The crowd were international, moneyed and 99 per cent male. Maybe a fifth of them looked like my father-in-law (think David Crosby). Preposterously towering loudspeakers that would fill up the average living room were on display and talk abounded of decibels, soundstages, impedance and the all-important WAF points (that’s Wife Acceptability Factor of course). It’s hard to describe the unparalleled quality delivered by some of these systems; journalists reach for mystical comparisons when trying to describe how good these things sound.
Once you’ve built the sound system of your dreams, the big question: what do you listen to on it? Certain genres were prevalent at the fair (don’t expect to hear any rock, apart from the inevitable Steely Dan). Jazz, classical and blues are to the fore with an occasional detour into something more unexpected from Hugh Masekela or Yello’s Boris Blank.
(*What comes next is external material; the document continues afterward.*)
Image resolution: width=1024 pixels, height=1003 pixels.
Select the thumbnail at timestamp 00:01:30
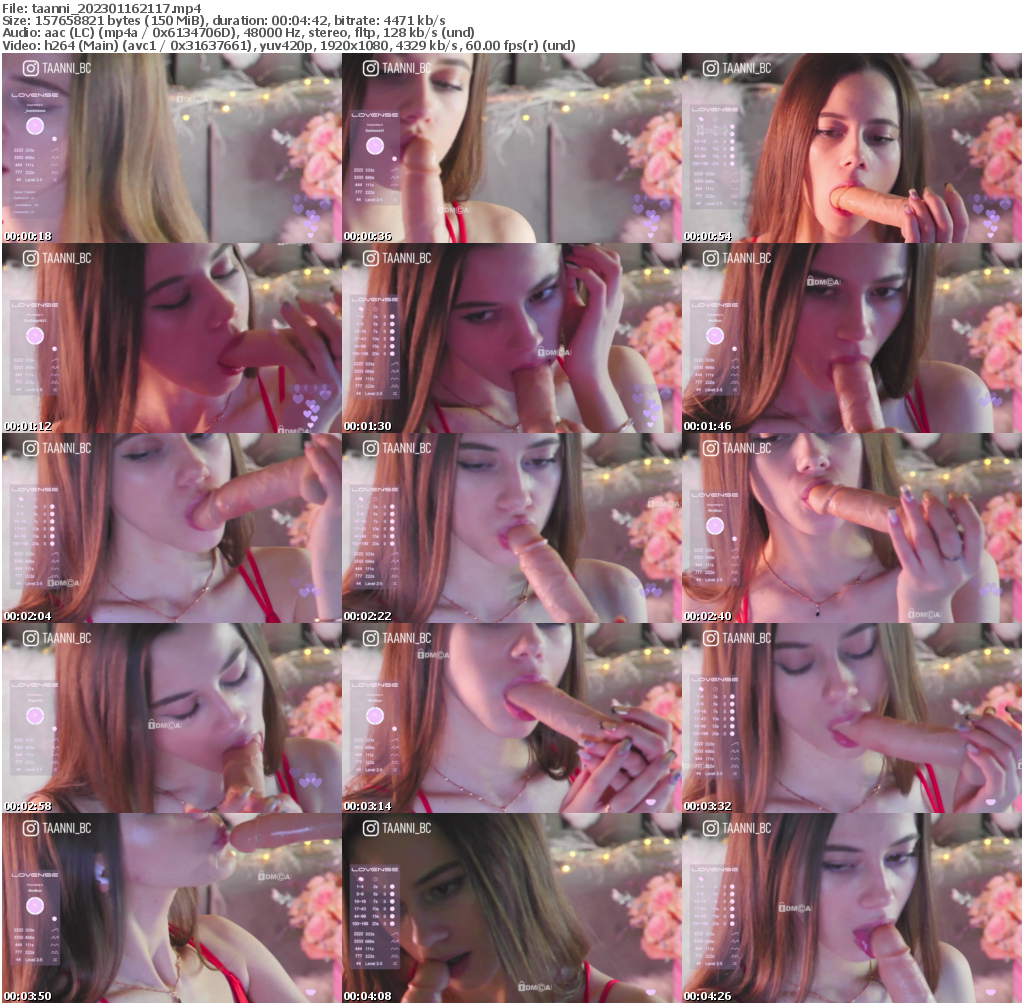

As I wandered around the halls and anterooms, hearing one incredible set-up after another, questions of a philosophical nature came to me. I like to think I’ve got good ears when it comes to this kind of thing and it all sounded phenomenal – but did the £100,000 system sound 10 times better than the £10,000 one? For that matter, did the £1m setup sound 10 times better than the £100,000 one?
Even with the constraints of the fair (unforgiving rooms, low ceilings, noisy neighbours), virtually everything I heard sounded quite wonderful. Were my ears good enough to tell the difference between the CD player with the £3,000 power lead and the one without?
It occurred to me that at this level of detail, with something as intangible, elusive and emotional as music, faith plays as much of a part in the process as any empirical measurements or technical specs. If you’re spending these amounts on audio equipment, you must be certain that there’s nothing better out there to spend your cash on. Buying equipment of this order is an article of trust.
Manufacturers make claims of “night and day” differences with the addition of a wooden control knob or the twist of an interconnecting cable. But it also comes with the promise of an undeniable upgrade to the quality and tone of your music. You can either hear the improvement or make the leap of faith that makes you believe it’s better.
Can you hear it? I think I can.
Paul Noble is a producer for Monocle 24.